SPIRITUALITY
About 95% of Bolivians are Roman Catholic. However, this faith coexists with indigenous beliefs, especially in rural areas. Many people may practice the Catholic religion as well as worship indigenous deities.

Baptisms and First Communions are occasions for gatherings of extended family members. The ceremony of First Communion is held when a child is about seven. After this ceremony, the child is able to participate fully in church services. Children wear new clothes for this event, and little girls are always dressed in white. Even girls from poor families wear special dresses with lace or satin trimming for their First Communion.

In February, celebrations honour the Virgin of Candelaria in Copacabana on the shores of Lake Titicaca. The Virgin of Candelaria is a statue that depicts the Virgin Mary as a dark-skinned woman. People pray to the Virgin for help with their problems, and many miracles are attributed to her intervention. Catholics may also make a pilgrimage to Quillacollo during the fiesta of the Virgin of Urkupiña (the Virgin of the Mountain). In the 19th century, the Virgin Mary appeared to a young girl in the mountains near Quillacollo, and the site has been considered sacred ever since.

The Incas and, later, Quechua people worshipped Inti (the Sun God), Pachamama (the Earth Goddess), Mama Cocha (the Sea Goddess) and Illampu (the Storm God). The Incas believed that farming was sacred, and many of their holidays and festivals were held at important times during the farming year. Aymara people traditionally honoured their ancestors, as well as Viracocha (the Creator God), Pachamama, Supay (an evil earth spirit) and many minor gods, goddesses and spirits. Ekeko, the Aymara household god who represents abundance, matchmaking, marriage and success, is honoured annually at the Alacitas Festival in La Paz.
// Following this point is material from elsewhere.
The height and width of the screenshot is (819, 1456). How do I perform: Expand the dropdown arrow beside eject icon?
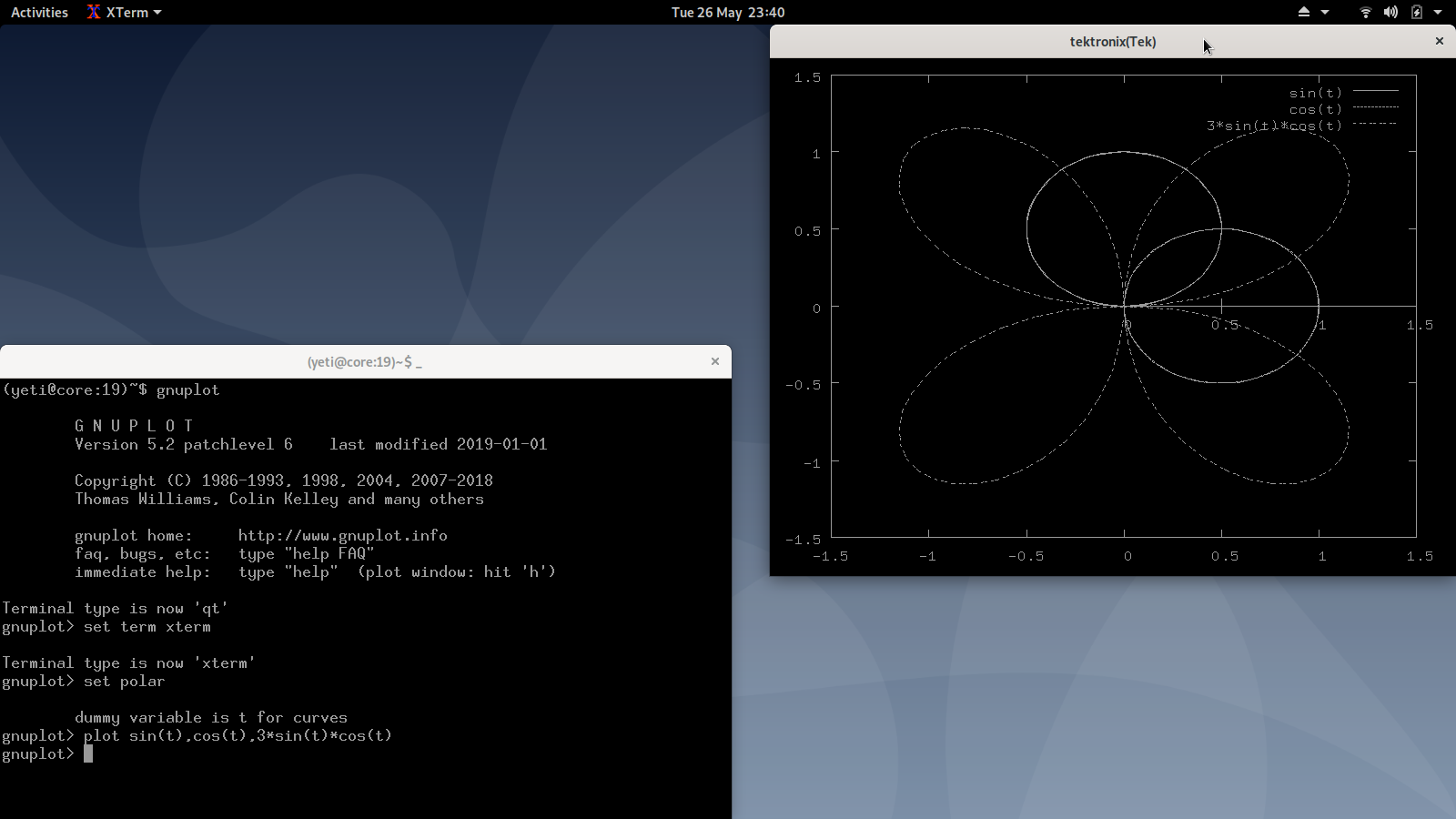pyautogui.click(x=1325, y=13)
Many people give gifts to the gods and the spirits. Evil spirits are thought to be easily insulted and must be appeased for good health and fortune. Amulets and talismans are believed to protect their owners from evil spirits. Since Pachamama, the Earth Goddess, gives crops, people offer her alcohol, coca or food. An image of Pachamama is believed to bring very good luck.

The right to practise different religions is guaranteed in the Bolivian constitution. There are small communities of Baha'is and Jews, as well as several Protestant sects and groups, including Mennonites, Mormons, Jehovah's Witnesses and Seventh Day Adventists.

   Did you know?
Jewish people have been living in Bolivia since 1557. After the Second World War, thousands of holocaust survivors came to Bolivia to start a new life.
   Did you know?
Some Bolivians bring their new cars to Copacabana, to the shrine of the Virgin of Candelaria. A local priest blesses the car, and then the owner showers it with champagne.